Extrait retenu:
+--
Sur ces blogues et ces forums de discussion, on trouve de tout depuis quatre semaines: des commentaires politiques acérés, des insultes qui ne seraient jamais publiées dans les lettres aux lecteurs des journaux, des louanges, des stupidités, et puis, encore cette semaine, la sempiternelle accusation voulant que les médias ne couvrent pas les «vraies» affaires.
Il faut dire que la majorité de la population s'informe d'abord à la télévision, et la télévision n'est pas le meilleur lieu pour tenir de grandes discussions profondes sur les programmes politiques des partis. Dans les bulletins de nouvelles règnent en maître la petite phrase-choc, le clip, l'obsession de l'image.
Il faut dire également que les journalistes politiques qui couvrent la campagne électorale en suivant les chefs pas à pas vivent dans une sorte de bulle, développant une relation très artificielle avec les chefs de parti.
L'entourage des chefs politiques les inonde de commentaires partiaux pour tenter de les influencer, et scrute à la minute près les déclarations des adversaires pour réagir au quart de tour en tentant d'imposer leur propre phrase-choc aux médias.
Les chefs eux-mêmes n'ont souvent rien de particulièrement nouveau à annoncer à tous les jours. Une campagne électorale consiste aussi, pour un chef, à se déplacer partout en répétant la même chose à de nouveaux électeurs potentiels, pour tenter de les convaincre. Ce qui est tout à fait logique. Mais les journalistes qui suivent les chefs, eux, et qui entendent les mêmes discours jour après jour, cherchent avant tout la différence, la nouveauté... et donc, souvent, le dérapage, la pelure de banane, le lapsus qui tue.
+--
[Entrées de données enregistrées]
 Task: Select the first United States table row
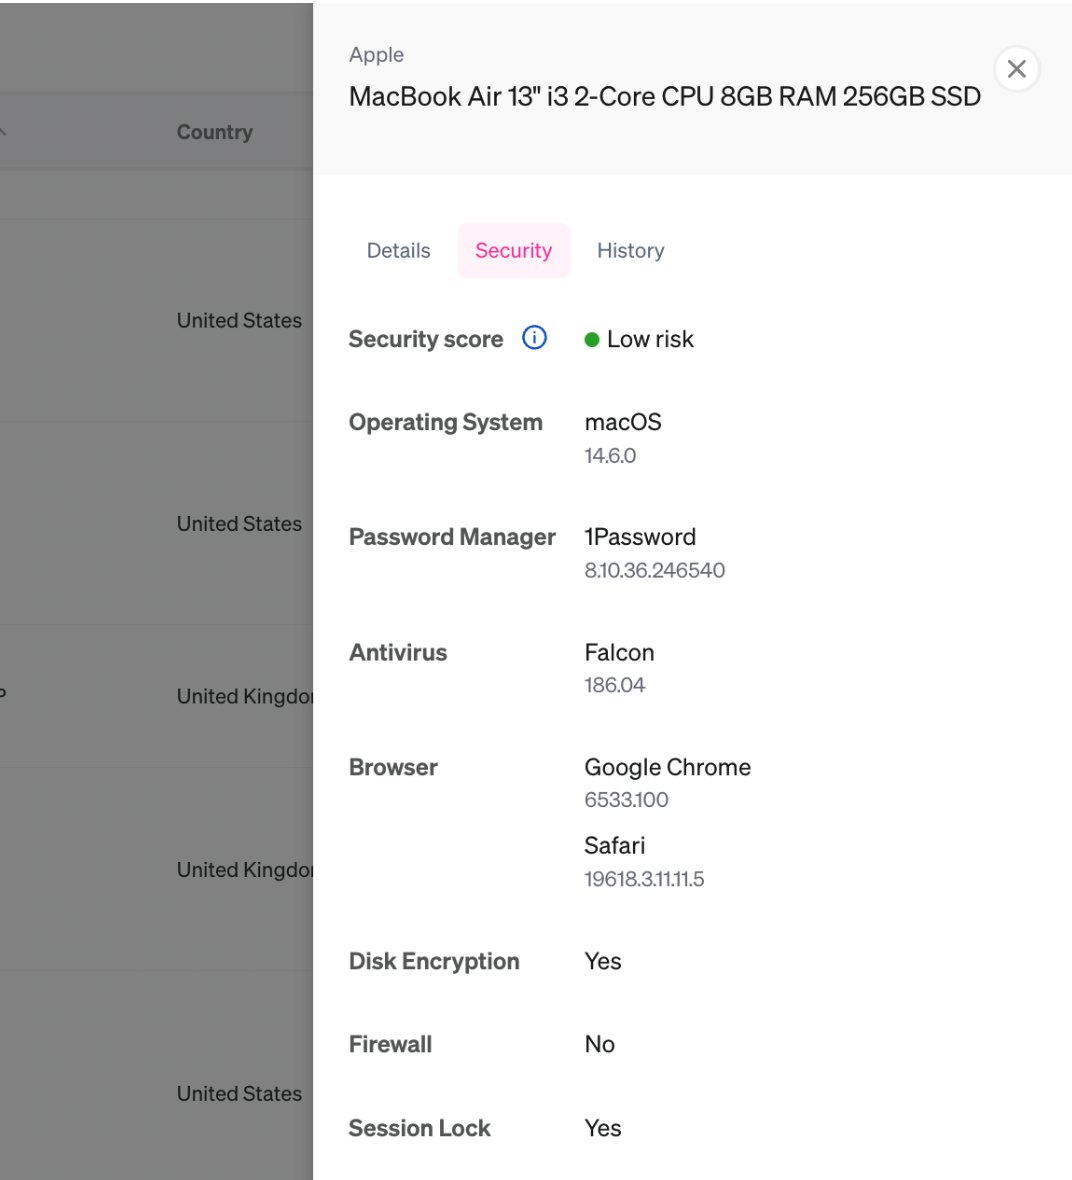pos(239,320)
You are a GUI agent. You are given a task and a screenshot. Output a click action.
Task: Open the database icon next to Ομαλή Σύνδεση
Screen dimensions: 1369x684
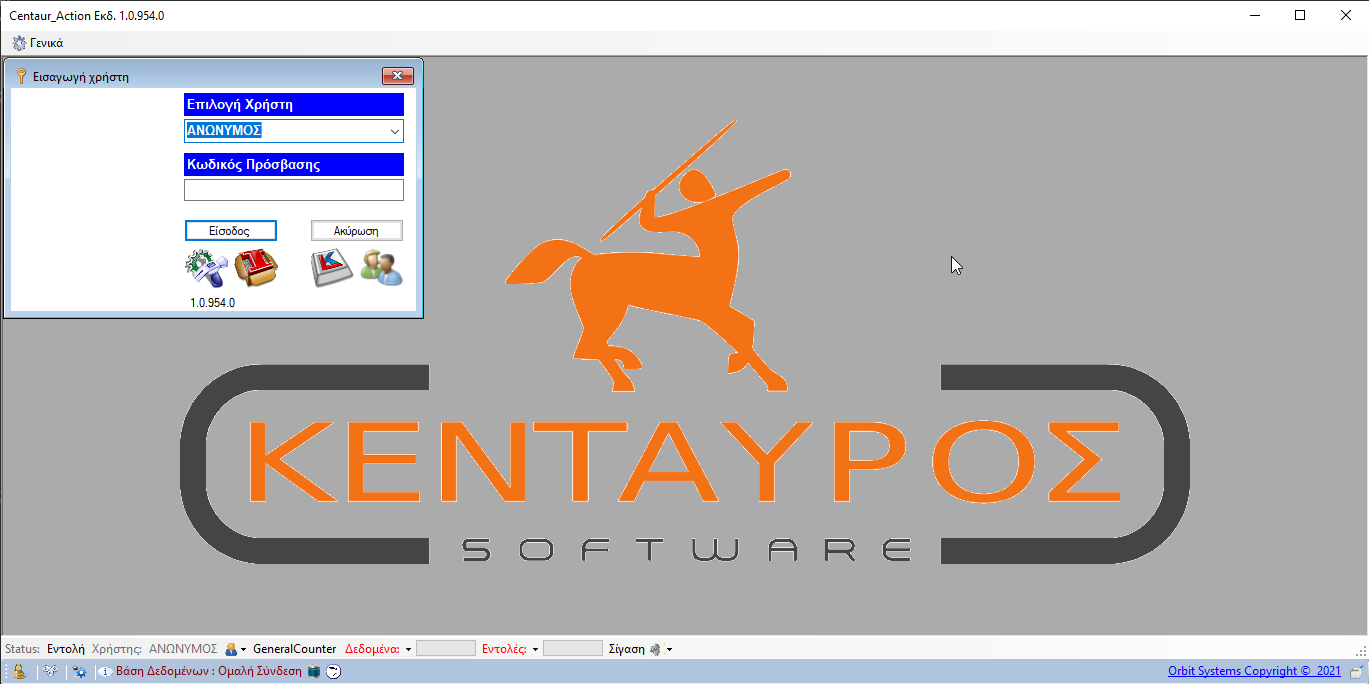(312, 671)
+--
Recopiez l'extrait retenu dans son intégralité, sans en modifier un seul mot ni un seul signe. Les enregistrements n'interviennent d'aucune manière dans ce travail.

Zone de réponse:
Sur ces blogues et ces forums de discussion, on trouve de tout depuis quatre semaines: des commentaires politiques acérés, des insultes qui ne seraient jamais publiées dans les lettres aux lecteurs des journaux, des louanges, des stupidités, et puis, encore cette semaine, la sempiternelle accusation voulant que les médias ne couvrent pas les «vraies» affaires.
Il faut dire que la majorité de la population s'informe d'abord à la télévision, et la télévision n'est pas le meilleur lieu pour tenir de grandes discussions profondes sur les programmes politiques des partis. Dans les bulletins de nouvelles règnent en maître la petite phrase-choc, le clip, l'obsession de l'image.
Il faut dire également que les journalistes politiques qui couvrent la campagne électorale en suivant les chefs pas à pas vivent dans une sorte de bulle, développant une relation très artificielle avec les chefs de parti.
L'entourage des chefs politiques les inonde de commentaires partiaux pour tenter de les influencer, et scrute à la minute près les déclarations des adversaires pour réagir au quart de tour en tentant d'imposer leur propre phrase-choc aux médias.
Les chefs eux-mêmes n'ont souvent rien de particulièrement nouveau à annoncer à tous les jours. Une campagne électorale consiste aussi, pour un chef, à se déplacer partout en répétant la même chose à de nouveaux électeurs potentiels, pour tenter de les convaincre. Ce qui est tout à fait logique. Mais les journalistes qui suivent les chefs, eux, et qui entendent les mêmes discours jour après jour, cherchent avant tout la différence, la nouveauté... et donc, souvent, le dérapage, la pelure de banane, le lapsus qui tue.